Hopefully I still run a 2.0.25 in production, so I can slapcat then slapadd on this "unstable" (to me at least) 2.1.12 (BDB 4.1.25_NC) version, that can run fine for few days then crashes to 100% CPU usage :-( .


This is why I still cannot upgrade to 2.1.X ! I consider it unstable as long as I get these unexpected 100% CPU problems.

Any definitve conclusion on this problem (misconfiguration of me or a bug ?) will be greatly appreciable.

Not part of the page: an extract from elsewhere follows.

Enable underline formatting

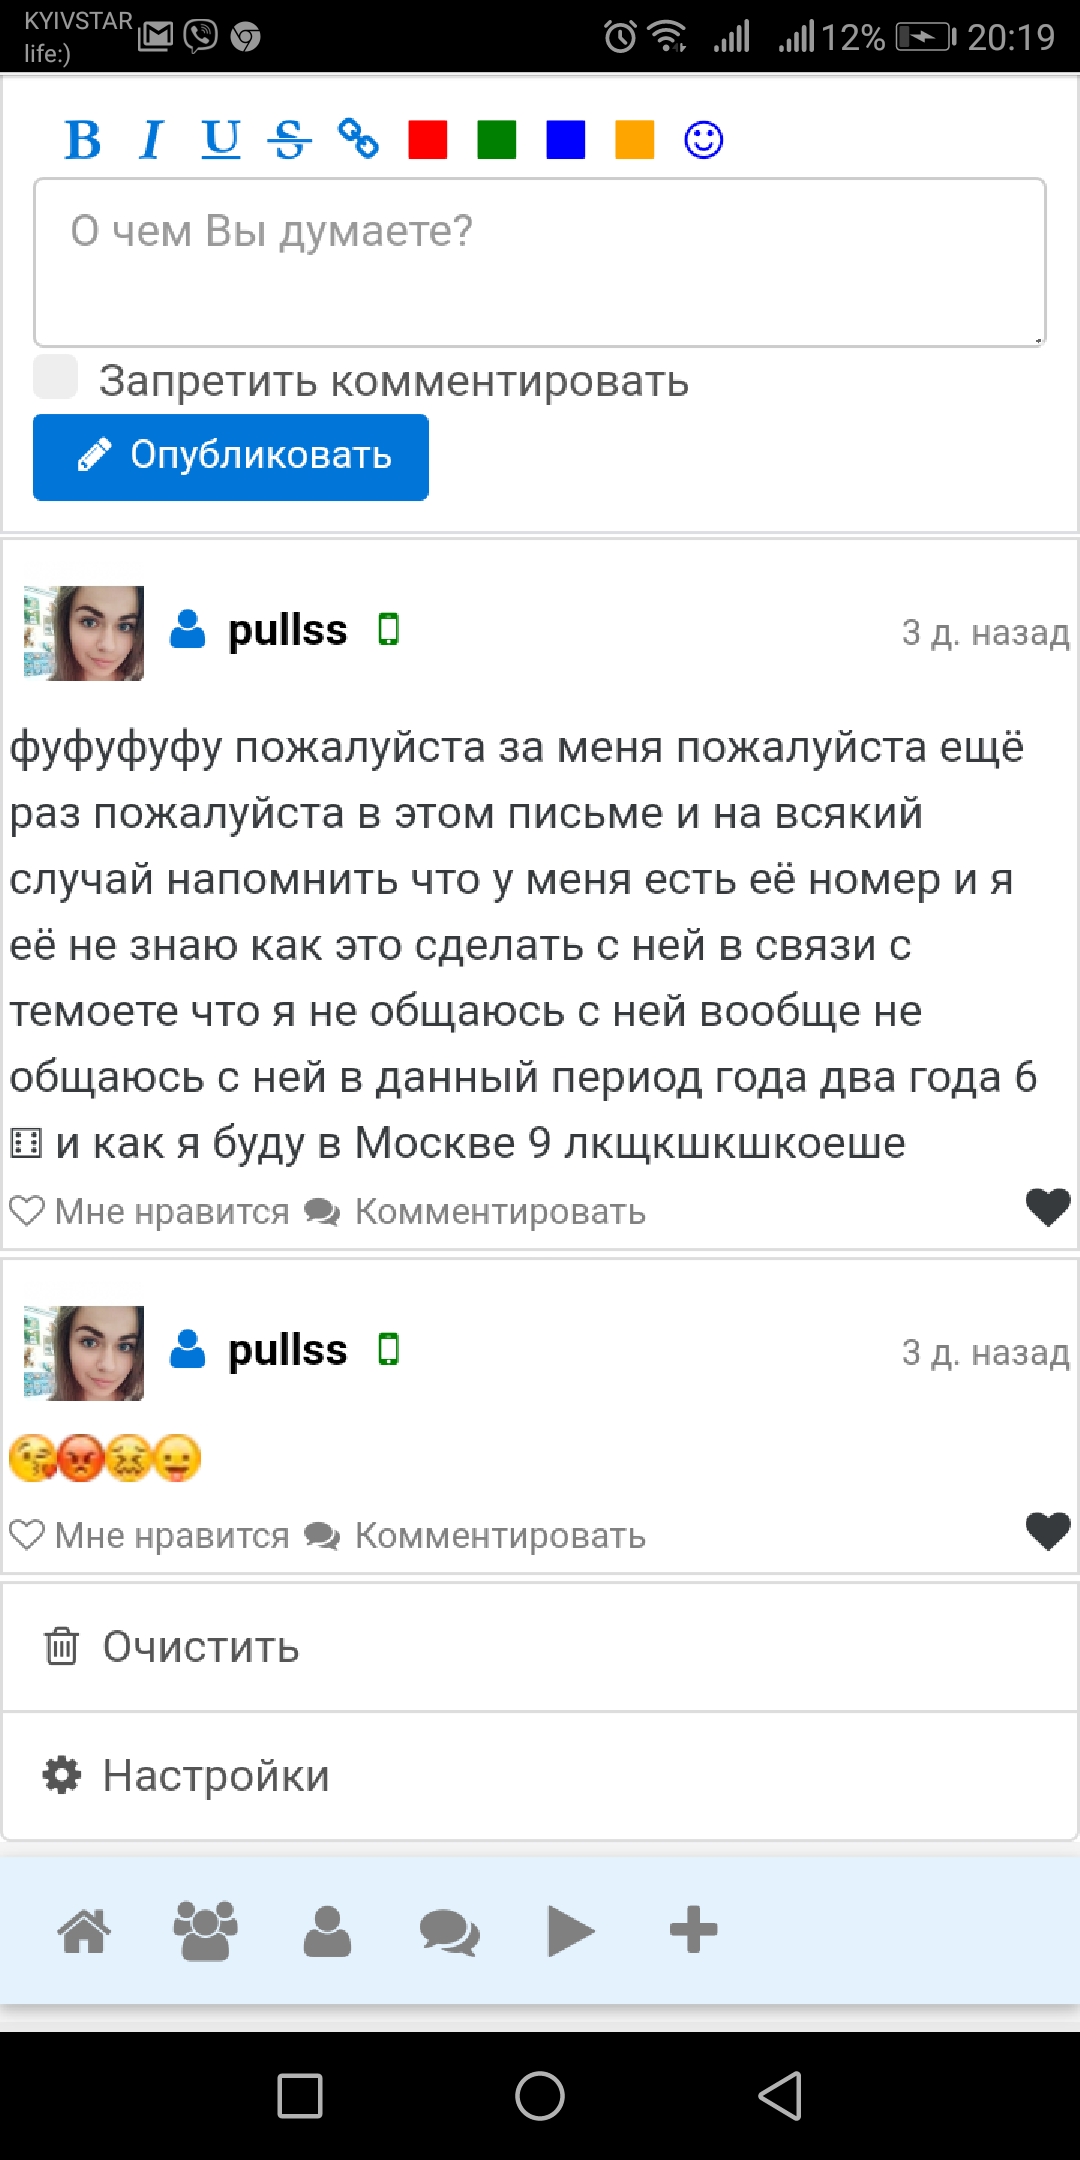(221, 140)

jheiss-openldap@ofb.net wrote:
We're experiencing a problem on our LDAP servers.  They will run fine
for several days and then slapd will begin using all CPU time and
become unresponsive to queries.  This happens on both Red Hat 8.0 and
FreeBSD 4.7.  A restart of slapd generally restores order for another
couple of days.  I have been unable to strace slapd while it was
having trouble on Red Hat (strace just hangs with no output), but was
able to truss slapd on the FreeBSD box.  It's in a loop doing the
following (the exact calls in each loop vary a little):

gettimeofday(0x28328dec,0x0)                     = 0 (0x0)
sigprocmask(0x3,0x28328e78,0x0)                  = 0 (0x0)
sigaltstack(0x283435e0,0x0)                      = 0 (0x0)
poll(0x80ec000,0x33d,0x0)                        = 0 (0x0)
sigreturn(0x91bf864)                             = 0 (0x0)
SIGNAL 27
SIGNAL 27

When things are operating normally truss shows similar calls intermixed
with a number of read, write, fstat, fcntl, setsockopt, accept, close,
etc.

Software versions:

OpenLDAP 2.1.12
Berkeley DB 4.0.14-14 (Red Hat) / Berkeley DB 4.1.25 (FreeBSD)

I've managed to find a few similar problem reports.  There is ITS 2195,
but I don't think it is relevant because we don't use groups in our
ACLs.  There are also these emails to the list:
http://www.openldap.org/lists/openldap-software/200212/msg00403.html
http://www.openldap.org/lists/openldap-software/200302/msg00111.html
Again I don't think they are relevant.  The first was a mis-configuration
that we haven't done and the second seems to have been the same problem
as the ITS report.

I tried going back to ldbm instead of bdb which did seem to reduce the
frequency of problems but did not eliminate it.  I tried compiled slapd
without threads and that seems to have eliminated the problem but
introduced its own problems and doesn't seem like a viable solution.
I tried creating a DB_CONFIG and increasing the BDB cache size from the
default of 256k to 8M, 16M and 64M but that didn't help.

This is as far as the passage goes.